‘Risk’ means different things to different people. So when we say something is ‘very risky’ it isn’t very helpful; not really very helpful at all. One bass angler’s ‘risky’ is another bass angler’s ‘safe enough’.
But we all think about risk all the time, even though we may not do it consciously. When we are fishing we constantly assess the likelihood of making that jump to a rock or whether that wave is going to crash over me (and where will I end up if it does), whether it’s safe to wade that channel and so on. Usually it’s all pretty innocuous and easy to analyse but the point about all of this is that you do analyse it. If you don’t plan and analyse you are simply just hoping for the best. Most fishermen who hope for the best are still with us, but some aren’t.
Perhaps It’s more helpful to think in terms of the worst case. The question ‘what’s the worst thing that could happen’ forces you to think about whether you really are that comfortable with an outcome. Will I simply get wet, or will I break an ankle and not be found for three days?
Often I fish from a very small inflatable Zodiac. Being ‘on’ the sea rather than beside it adds a whole new dimension to a fishing trip. What you don’t want to do is spend all your time worrying about whether you might die when you should be enjoying yourself and catching bass. Asking yourself ‘what’s the worst that could happen’ when you are in a boat usually ends up with ‘I could die’ so it really is something to take very seriously indeed.
I’m not going to be prescriptive here about what safety gear to use either on the shore, or on the boat. There are plenty of articles on that already, but clearly a life jacket is going to keep you afloat if you are in the water. Is that enough? What would happen if you were in the water and couldn’t get back out? Let’s say you are in a tide rip and fell over, or on the rocks and a wave washed you in.

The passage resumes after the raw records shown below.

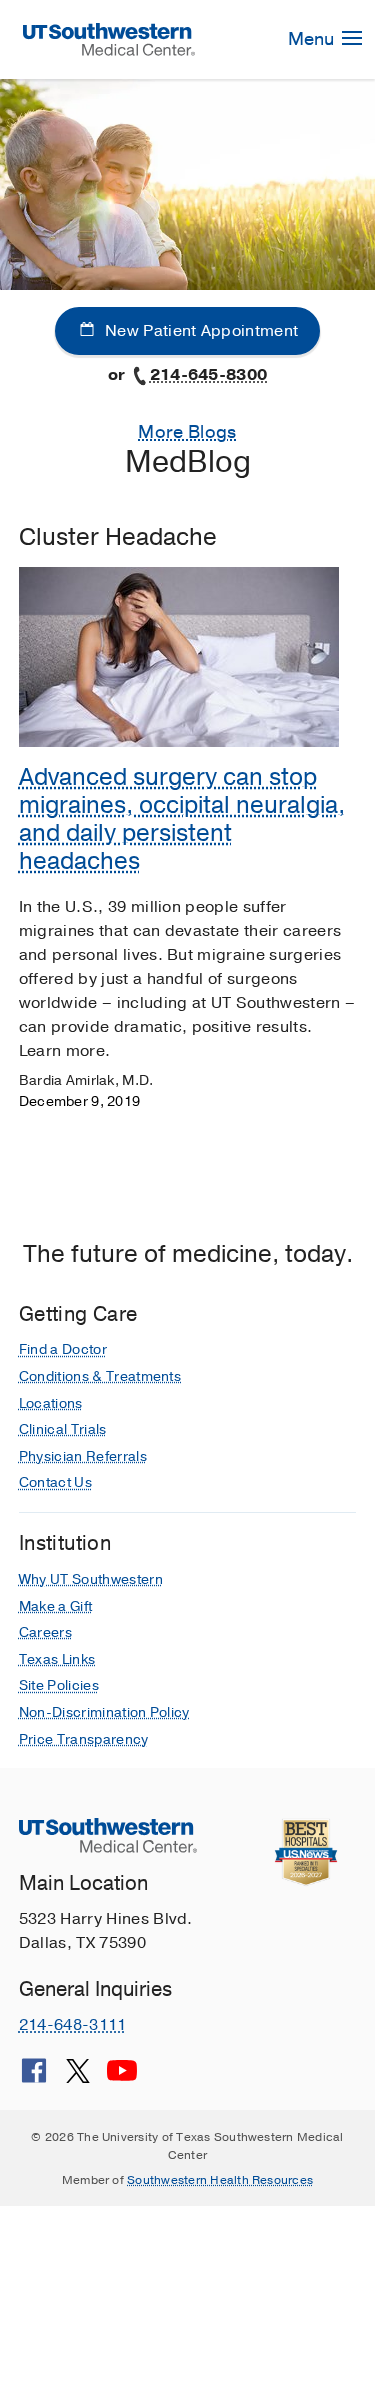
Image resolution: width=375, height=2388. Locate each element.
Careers (45, 1632)
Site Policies (59, 1685)
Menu (313, 39)
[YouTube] (122, 2078)
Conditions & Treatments (100, 1376)
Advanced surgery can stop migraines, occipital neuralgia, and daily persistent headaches (182, 819)
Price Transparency (84, 1739)
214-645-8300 (209, 375)
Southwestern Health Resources (220, 2180)
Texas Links (57, 1659)
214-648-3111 (73, 2025)
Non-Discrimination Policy (104, 1712)
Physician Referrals (83, 1456)
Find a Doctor (63, 1349)
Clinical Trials (63, 1429)
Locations (51, 1403)
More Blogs (187, 432)
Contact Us (55, 1482)
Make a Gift (56, 1606)
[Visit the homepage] (109, 39)
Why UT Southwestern (91, 1579)
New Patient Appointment (200, 331)
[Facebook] (34, 2078)
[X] (78, 2078)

Getting out again might be very difficult indeed – perhaps its dusk, pretty close to being dark and you are on your own being washed out to sea. What would you do?
It’s dark now, you’re getting farther away from land and you’re cold. You’ve dropped your rod already and your life jacket is keeping you afloat but nobody knows you’re there. It’s getting choppier and the wind is getting up, you try and strike out for the shore but the tide is pushing you along. Before too long you’re too tired to do anything and its pitch black. Your mobile phone is useless as it was in your trouser pocket. You can’t think of anything other than how cold you are and you’d give anything, absolutely anything to see a boat coming towards you, a lifeboat with helping hands. But that isn’t going to happen because no-one knows you’re there and you have no way of getting help. You might still be alive in the morning when the potting boats come out, you may not. You start to pray for a miracle, pray for anything, hope that someone else will help you out, hope that someone will find you – hope for the best.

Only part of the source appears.